There’s this iconic scene in the first Avengers movie. Whether you’re a Marvel fan or not, you may find it interesting that critics tell us that there’s this one foundational scene that plays a key role in setting up the entire franchise for success. It’s the scene almost exactly halfway through the first film when all the superheroes are gathered together for the very first time. As they come together, they each have their own priorities, their own missions, their own hopes, and ambitions and they conflict with one another. Rather explosively, they literally fight one another and in the process, they learn to work together. They each came in with their own agendas and their agendas were largely good. They just had to take a moment to hear one another out, to understand where each other was coming from, to learn how they could leverage each other’s strengths towards accomplishing the larger goal. It was only then they could combine their strengths to save the world from threats too large for any one of them to successfully combat alone.
Humanist values can be really easy when it’s just me doing my thing and everyone stays out of my way. We’re all pretty great humanists until another human enters the room. When all those other humans enter the mix, that’s when our humanism is tested, but it’s also when our humanism’s full power is unleashed.
You know the old proverb “many hands make light work”? I ask you is to think through your humanist values and consider which of them might be more fully manifested when working together in community. Which of your values can be easily fulfilled on your own versus which ones might be only more fully manifested in the context of community? The truth is, big things do often get done together. Big things get done in community. While it’s certainly true that sometimes it’s the seemingly insignificant things that can have the greatest impact, it’s also true that playing a smaller role in a more collaborative way can actually get more done in the long run.
When we’re talking about living out our humanist values and harnessing a more mindful humanism—whether it’s the kind of humanist values that want to help transform the whole damn world or the the kind of humanist values that simply want to attain a greater level of personal decency, responsibility, and compassion—practicing our humanism in community makes both more effective and more rewarding. It makes it more powerful.
Embodied humanism lives beyond words as a lifestyle of applied values. As Dr. Jé Exodus Hooper recently said, “When we take a stab at trying to make change, I don’t know that I’m necessarily always interested in like-minded folk as much as I’m interested in like-hearted folk.” In other words, it’s one thing to agree cognitively with one another, it’s a whole other level to agree with them on that deeper level of “like-heartedness” of lifestyle, of embodied values.
Whether it’s the collective wisdom we receive from one another, the collaborative endurance to push through limits together, the uplift of support and encouragement, the exchange of innovative and creative new ideas, the borrowed motivation, or the sense of social accountability in all of this, our values unfold in community and the humanist lifestyle there finds footing and thrives.

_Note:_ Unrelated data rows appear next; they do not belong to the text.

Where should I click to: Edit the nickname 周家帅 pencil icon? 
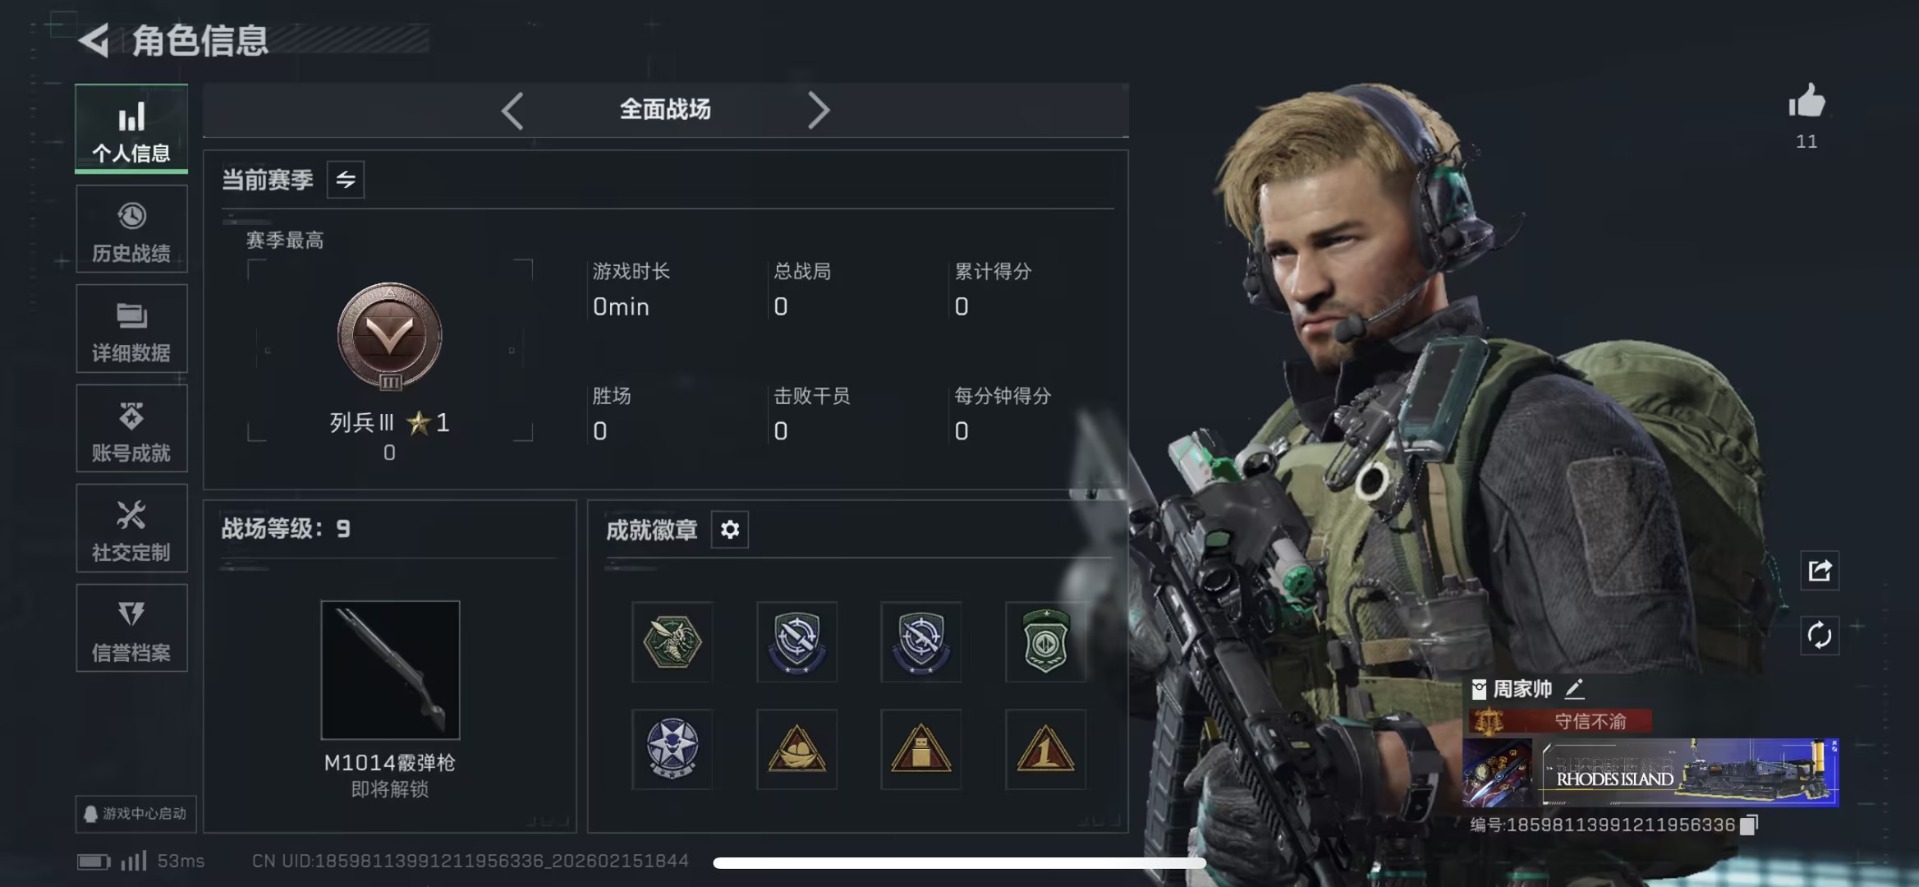point(1575,688)
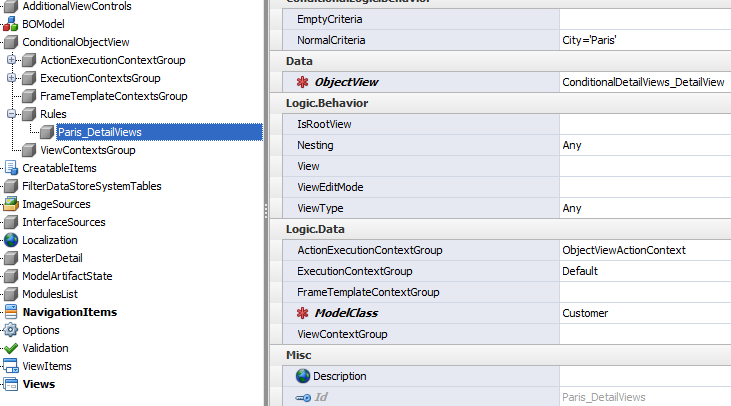Click the Validation green checkmark icon
Image resolution: width=731 pixels, height=406 pixels.
(11, 348)
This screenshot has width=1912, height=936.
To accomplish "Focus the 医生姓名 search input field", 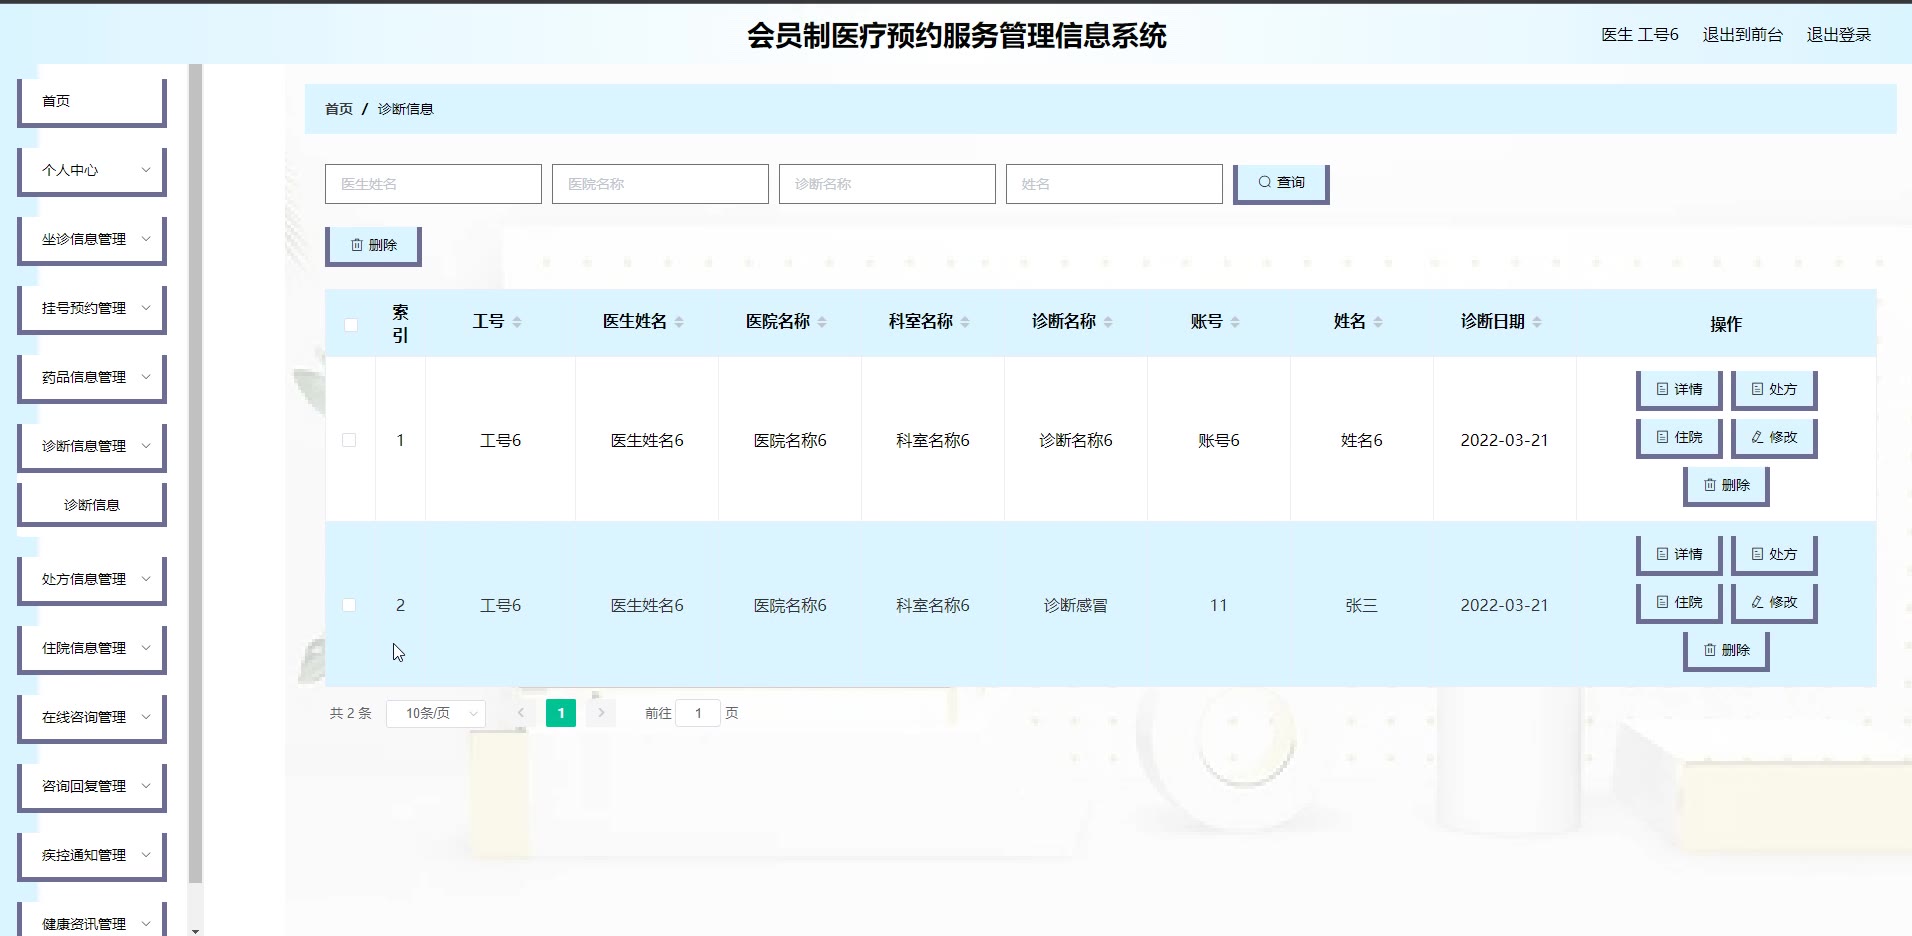I will 433,184.
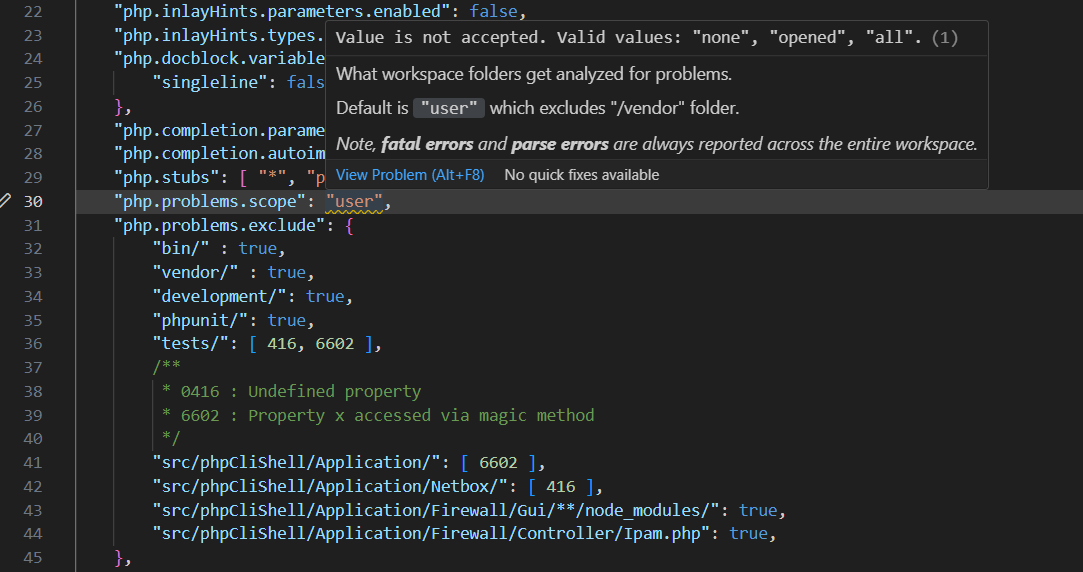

And so, we conclude with these questions which rise to the surface: What are the humanist values that you want to build your life around? What actions will you commit to in upgrading your lifestyle? How are you leveraging others to do greater good, to cheer one another onward, to build the life and family and community and world that we all so desperately want and need? How do we each play a part in this together, and how will each of us—how will you—start this next leg of your humanist journey today?